I run a few blocks east to Grand Central. Once inside I don’t break pace as I run down the ramp towards the main concourse. For some reason this doesn’t strike me as unusual until I reach the main concourse. Shocked, I stop and take in the sight of an empty, cavernous space normally brimming with activity: commuters catching a train upstate if they don’t live in the city, the subway if they do; tourists careening their necks up to the ceiling painted with the constellations; me grabbing a drink at The Oyster Bar or Campbell’s Apartment, just because.
I’m lucky that my friends and family haven’t been infected by coronavirus; the hardest thing so far has been weeks of quarantine. I haven’t cried during this pandemic—I’m no “boys don’t cry” kind of boy, but doing so seems like an admission that things won’t resemble “normal” for quite some time. But standing here, taking in the sight of my city hollowing out like this, I tear up.

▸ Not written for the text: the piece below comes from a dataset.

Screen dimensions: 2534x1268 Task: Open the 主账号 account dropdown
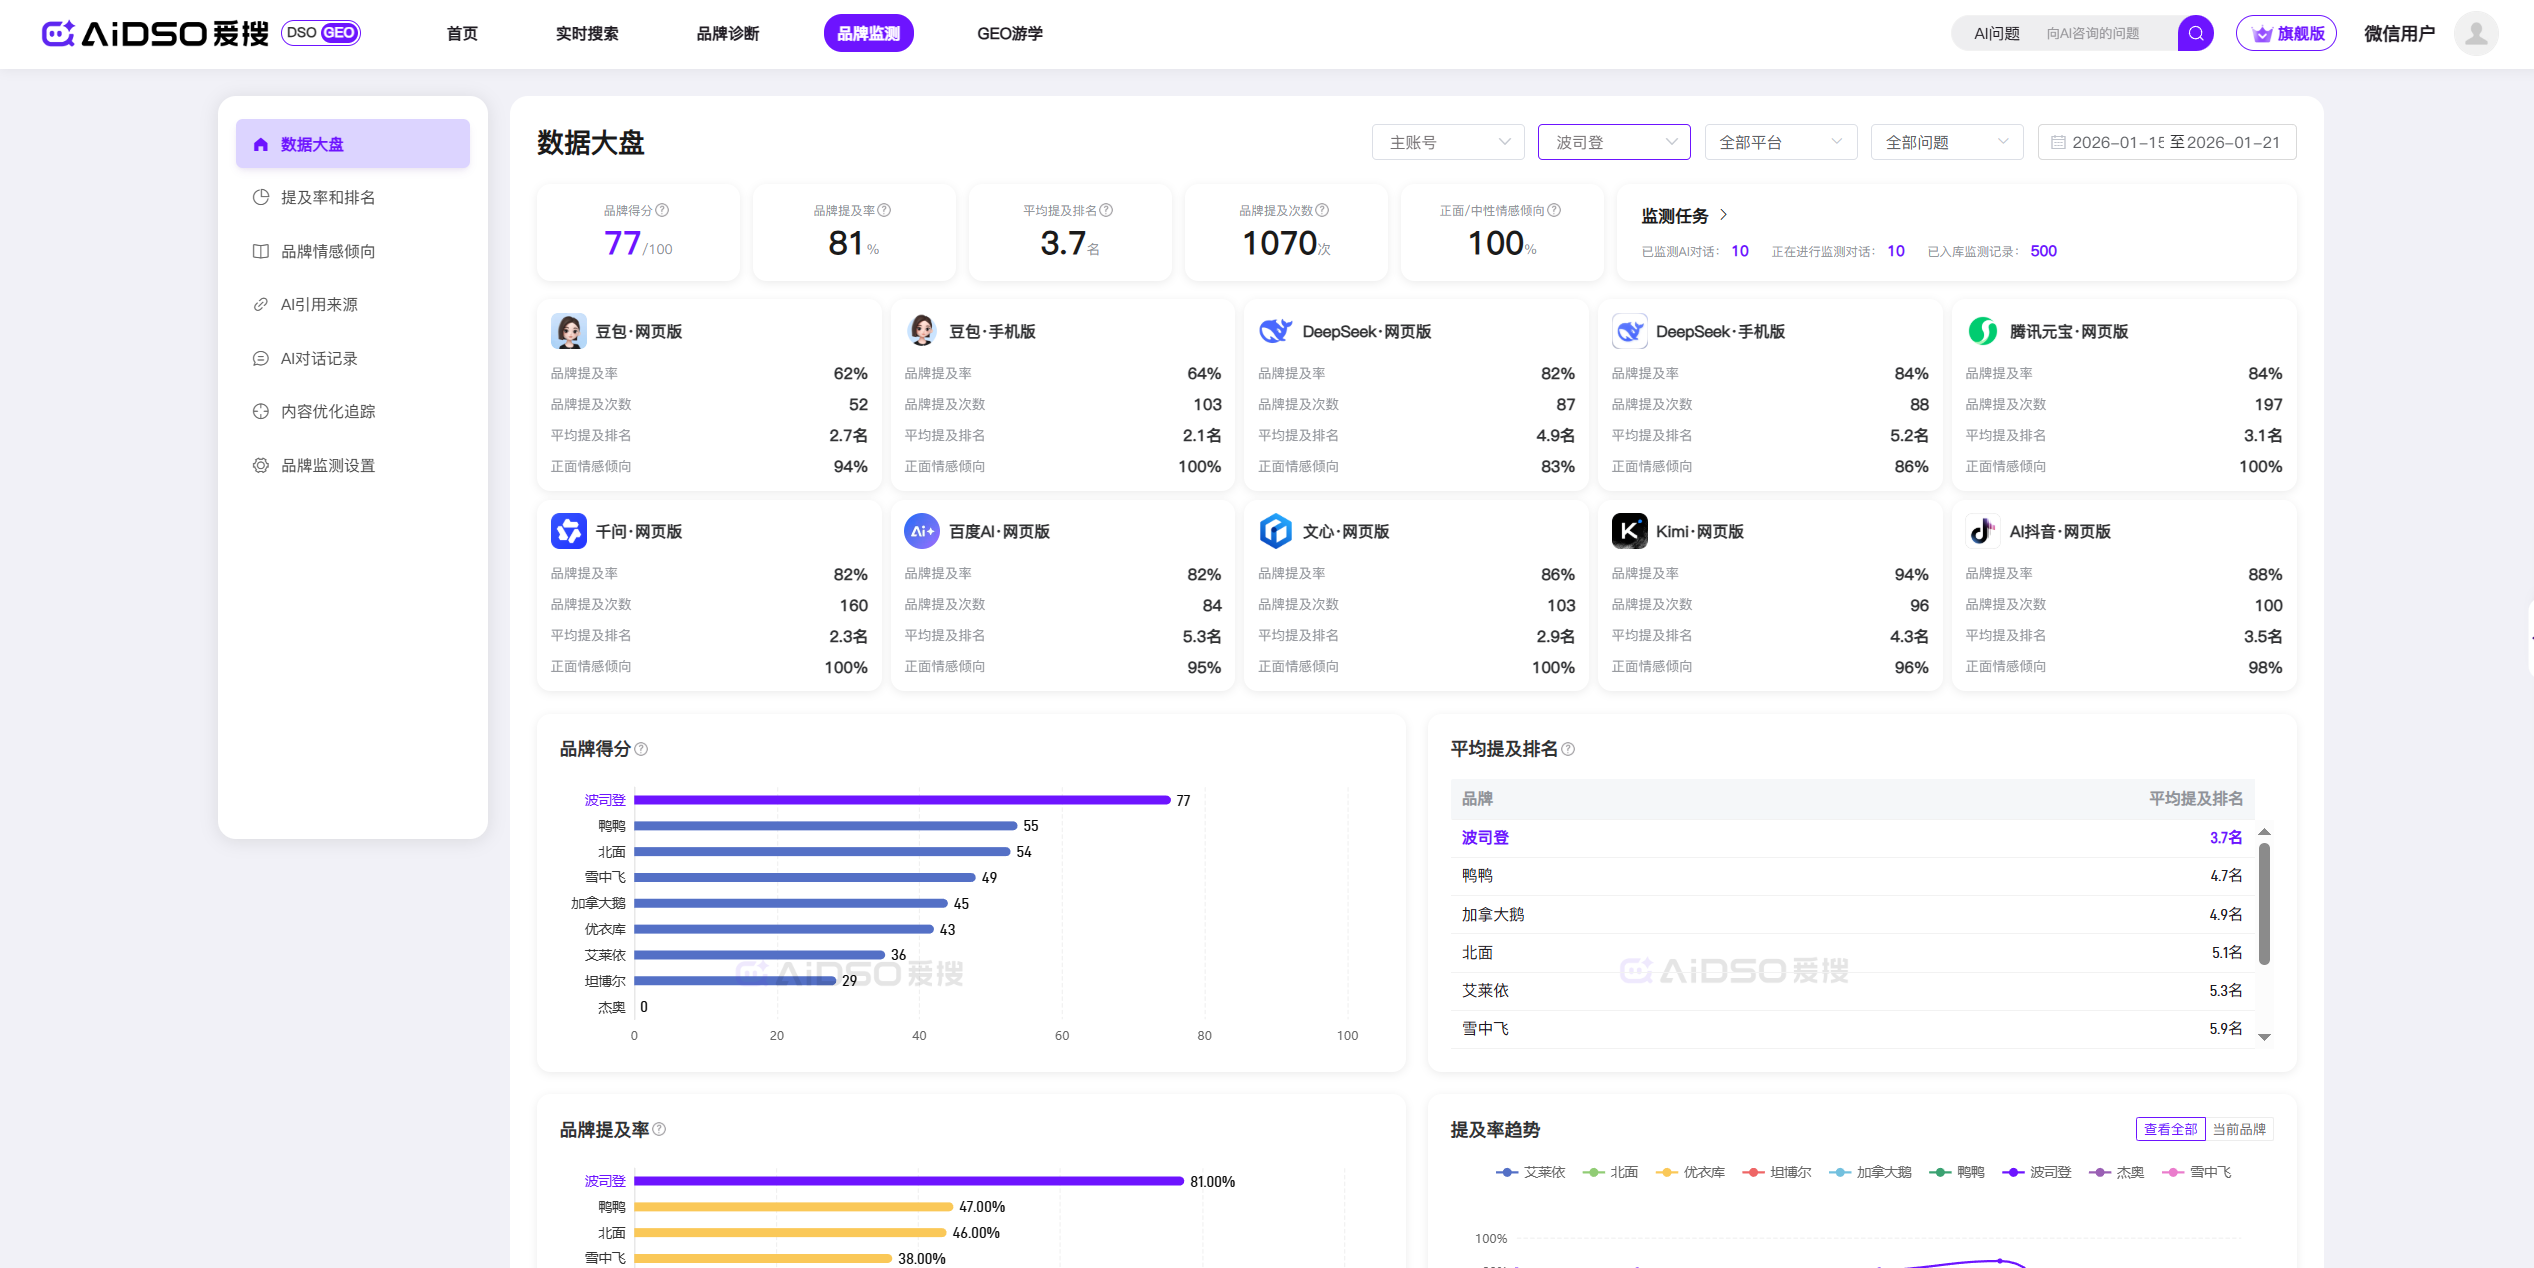pyautogui.click(x=1447, y=142)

I turn around and run back home. I run down Madison Avenue to Madison Square Park. I turn left onto 23rd Street and then right onto Park Avenue South. Left onto 18th Street, right onto 3rd Avenue, left onto 12th Street, right onto 2nd Avenue. I cross Houston and take Forsyth to the Manhattan Bridge back to Brooklyn.
Back home I put a bottle of sparkling wine in the freezer, but it doesn’t fit because it’s full of frozen food, so I put it in my oversized ice bucket that once graced the tables and suites at the Waldorf Astoria. I bought it salvage a while back and don’t use it as often as I’d like: it fits two bottles comfortably, but one bottle looks silly, like a kid wearing his dad’s tuxedo jacket. I was hoping it’d be a fixture of backyard barbecues this summer, but that seems unlikely.
For dinner I make Ethiopian food. The doro wat turns out quite well, but the injera that’s been fermenting for a few days is an utter failure. I eat the stew with rice.